The complete chloroplast genomes of Trollius farreri and Anemone taipaiensis (Ranunculaceae).

Ranunculaceae, with high morphological biodiversity and widely ecological amplitude tolerance, has been considered as a new good model for adaptive evolution study. In this study, two high-quality chloroplast genomes of Ranunculaceae were determined by next-generation sequencing technologies. The plastomes of Trollius farreri and Anemone taipaiensis exhibit a conserved quadripartite structure, with 160,612 bp and 160,214 bp in length, presenting similar GC contents (38% and 37.6%). The chloroplast genome of Trollius farreri contains 131 genes, including 87 protein-coding genes, 8 rRNA, and 36 tRNA genes, while the plastome of Anemone taipaiensis harbours 137 genes, including 93 protein-coding genes, 8 rRNA, and 36 tRNA genes. Phylogenetic tree constructed with 21 plastomes of Ranunculaceae species indicates that Trollius farreri and Anemone taipaiensis are closely related to their congeneric species, respectively. The phylogenetic relationships are inconsistent with the current classification of Ranunculaceae.

Ranunculaceae is a basal eudicotyledonous family including over 2000 species with a global distribution. For its diversified morphological traits and widely ecological tolerance, Ranunculaceae has been considered as a newly model for evo-devo and evolutionary adaptation studies (Zhai et al. 2019). The infra-familial relationships in Ranunculaceae are still controversial, partly ascribed to the limited genomic data used.

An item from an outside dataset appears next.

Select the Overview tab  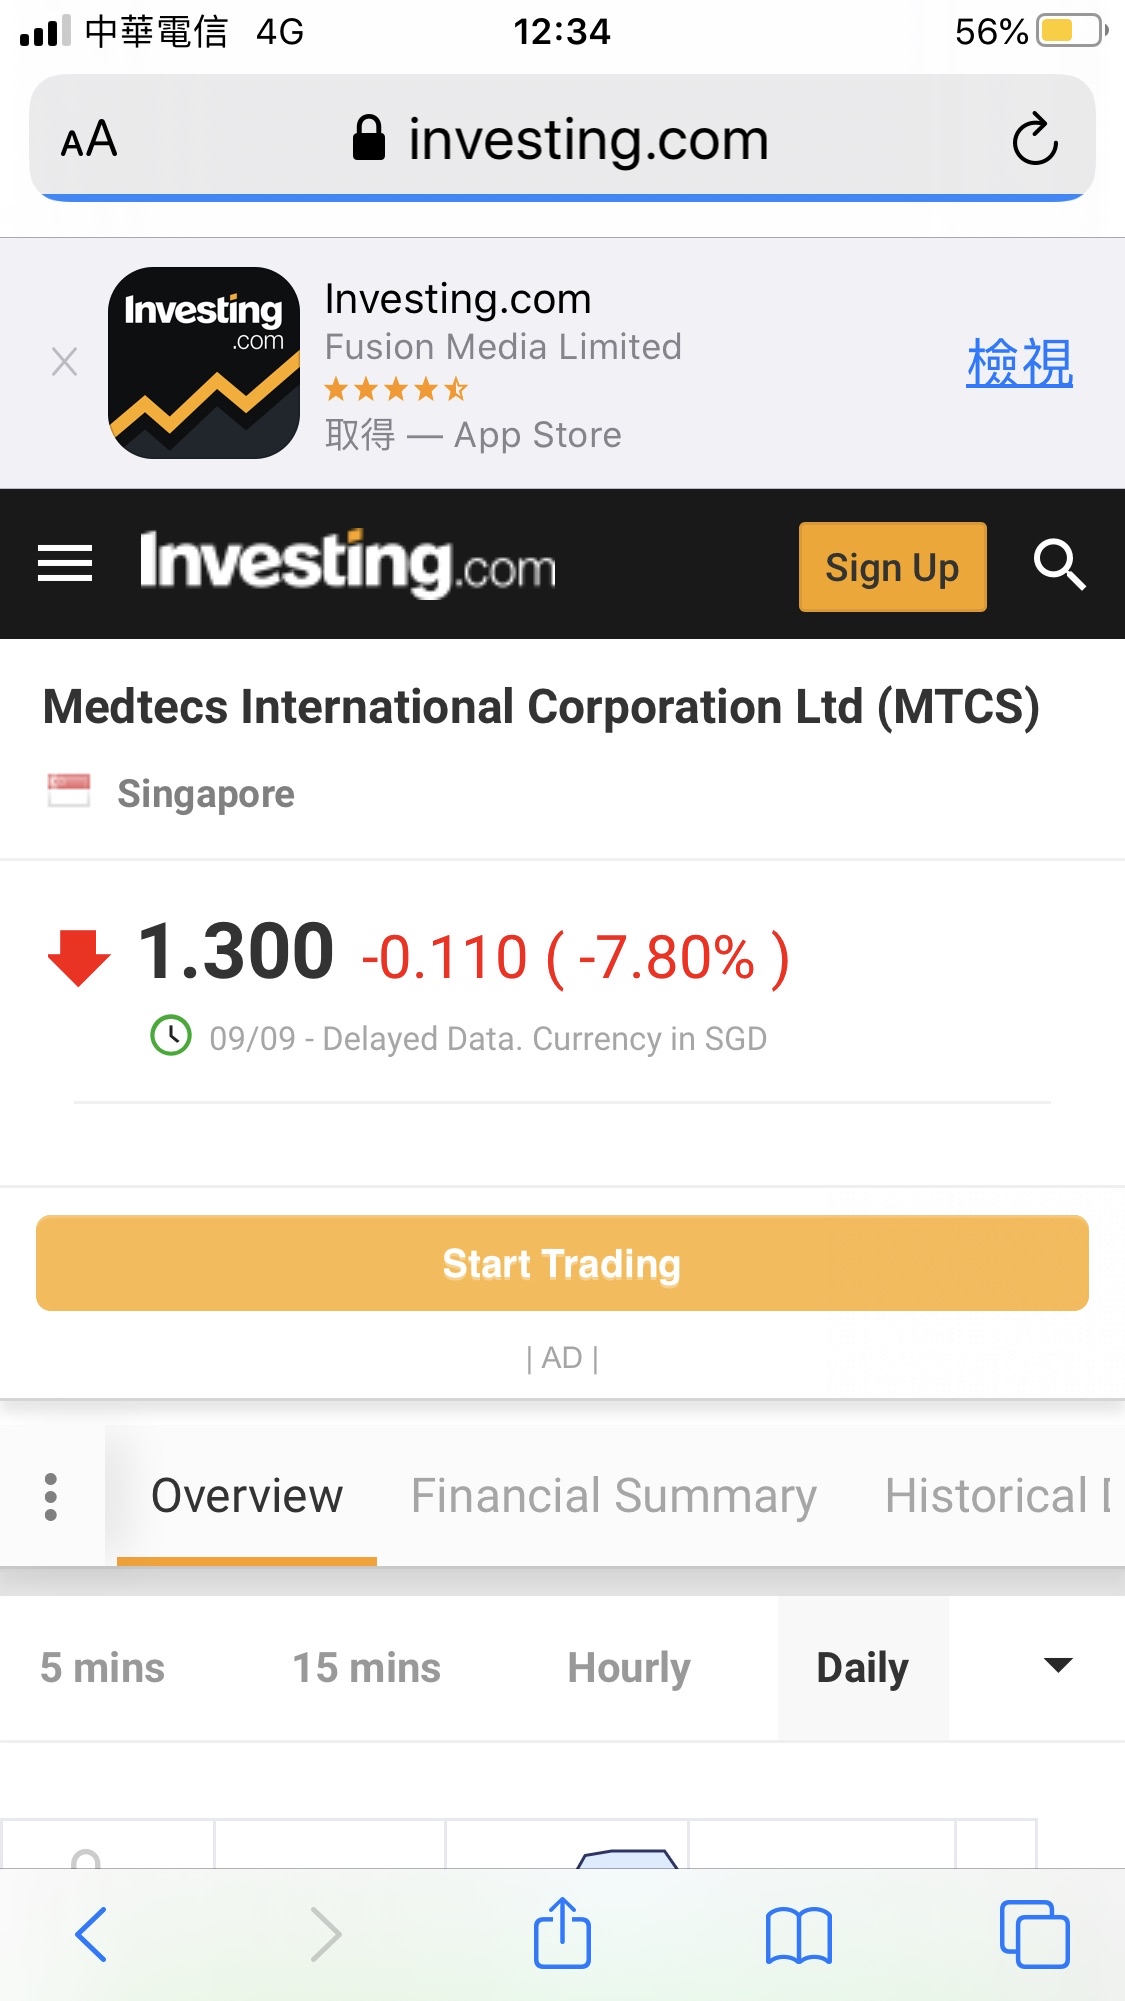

The genus Trollius has a large R type chromosome, which is considered as the most primitive group of Ranunculaceae. Trollius farreri, a perennial herb belonging to Adonideae tribe, is used as traditional Chinese medicine with antiviral activity. Anemone taipaiensis, an endemic species in Qinling Mountains, China, is traditionally used to treat rheumatism and phlebitis, and also has significant anti-tumour activity as recently reported (Li et al. 2013). In this study, we determined the complete chloroplast genome sequences of Trollius farreri and Anemone taipaiensis to provide new genome information for the phylogenetic analysis of Ranunculaceae.

The plant materials were sampled from Taibai Mountain (107.77°E, 33.95°N, 3200 m), Shaanxi Province, China. The vouchers (2017LIU065 and 2017LIU070) are deposited at the Evolutionary Botany Laboratory (EBL), Northwest University. Genome DNA was isolated with the modified CTAB method and sequenced in the Illumina HiSeq 2500 platform. Treatments of raw reads followed the previous method (Peng et al. 2019). Trollius chinensis (MK569501) and Anemone raddeana (MK569472) were used as the reference to assemble and annotate the plastomes of Trollius farreri and Anemone taipaiensis, respectively.

The chloroplast genome sequence of Trollius farreri (GenBank accession number MK843818) is 160,612 bp in length with a large single copy (LSC) region of 88,944 bp and a small single copy (SSC) region of 18,532 bp, separated by a pair of inverted repeat regions (IRs) of 26,568 bp. It has 131 genes, including 87 protein-coding genes, 8 rRNA, and 36 tRNA genes. The cpDNA of Anemone taipaiensis (GenBank accession number MK843819) is 160,214 bp in length, while the corresponding values of LSC, SSC, and IR are 80,850, 17,182, and 31,091 bp, respectively. It harbours 137 genes, 93 of protein-coding genes, 8 rRNA, and 36 tRNA genes. The two chloroplast genomes have similar GC contents (38.0% in Trollius farreri and 37.6% in Anemone taipaiensis). Twenty-four dispersal repeats and 21 tandem repeats were identified in Trollius farreri by using program REPuter (Kurtz et al. 2001) and Tandem Repeats Finder (Benson 1999). Much more number of repeats (80 dispersal repeats and 49 tandem repeats) was found in Anemone taipaiensis. Twenty-one plastomes from six tribes in Ranunculaceae were used to construct maximum-likelihood tree with 1000 bootstrap replicates. The results showed that Trollius farreri and Anemone taipaiensis were clustered with their congeneric taxa (Figure 1) and species in the same tribe grouped together. But relationships among tribes were not coincident with the previous reports (Liu et al. 2018; Zhai et al. 2019) and should be investigated further in future.

Figure 1.

Phylogenetic tree of 21 representatives in Ranunculaceae constructed with maximum-likelihood method using the complete chloroplast genome sequences.